**Directions for this task:**
Pictures are to be left out, and every entry repeated exactly.

[Screenshot grounding data]
.....
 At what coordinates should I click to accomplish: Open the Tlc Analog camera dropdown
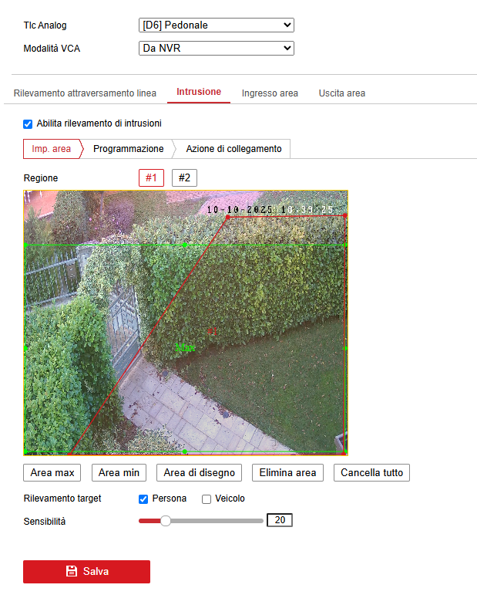[216, 25]
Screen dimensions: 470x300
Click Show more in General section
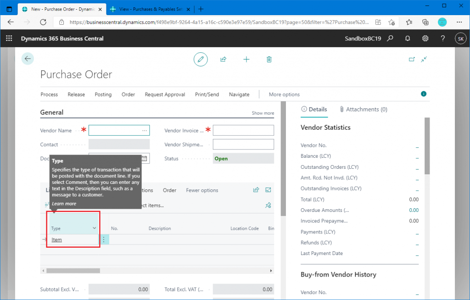[263, 113]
.....
**Solution:**
 At what coordinates should I click to accomplish: Open the Tlc Analog camera dropdown
[216, 25]
Screen dimensions: 470x300
Click Show more in General section
[263, 113]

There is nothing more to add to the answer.